How New York Vaccinated Six Million People Against Smallpox in One Month

Public health officials didn't have to worry about anti-vaxxers back then

smallpox vaccine nyc 1947
New Yorkers receive free smallpox vaccinations after twelve cases were reported in the state, April 1947.
FPG/Hulton Archive/Getty Images

As countries across the world begin to roll out COVID-19 vaccines to the highest-risk groups, public health officials have faced questions about just how long it’ll take to get the majority of the general public vaccinated. As a new piece in The New York Times points out, there’s precedent for a large number of people getting vaccinated in a short period of time: back in 1947, six million New Yorkers got a shot to protect them from smallpox in just one month.

But before you get too excited about New York City potentially rolling out the COVID-19 vaccine with similar speed, it’s important to remember the 1947 smallpox vaccine was delivered under much different circumstances.

“In 1947, the city was able to act alone, as opposed to navigating a complicated relationship with the governor of New York and the federal government,” Dr. Irwin Redlener, director of the Pandemic Resource and Response Initiative at Columbia University’s Earth Institute, told the Times. “The city was able to say, ‘We’re going after this,’ and then make it happen.”

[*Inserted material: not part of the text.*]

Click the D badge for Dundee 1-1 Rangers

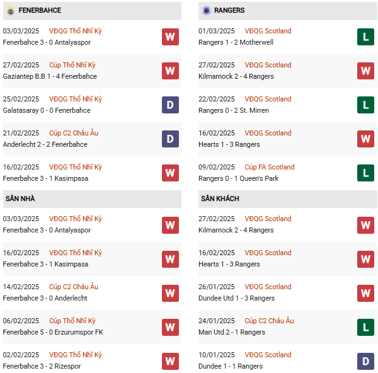(365, 360)
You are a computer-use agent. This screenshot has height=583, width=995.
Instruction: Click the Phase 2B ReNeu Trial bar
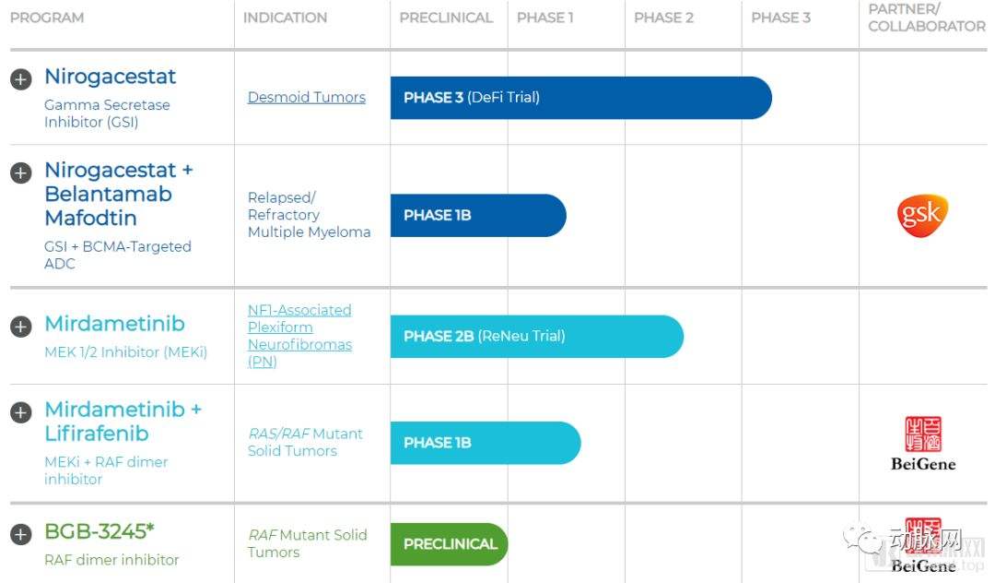coord(536,337)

Dr. David Oshinsky, author of the Pulitzer Prize-winning book Polio: An American Story pointed out to the publication that back in the ’40s, people trusted science more and were less wary of vaccines in general. “This was the height of polio in the United States,” he said. “People had a much better sense of the impact of infectious disease. They saw it all the time, and they were rightly fearful. But they were also optimistic that medical science could conquer this. In 1947, there was tremendous faith in the medical community, unlike today.”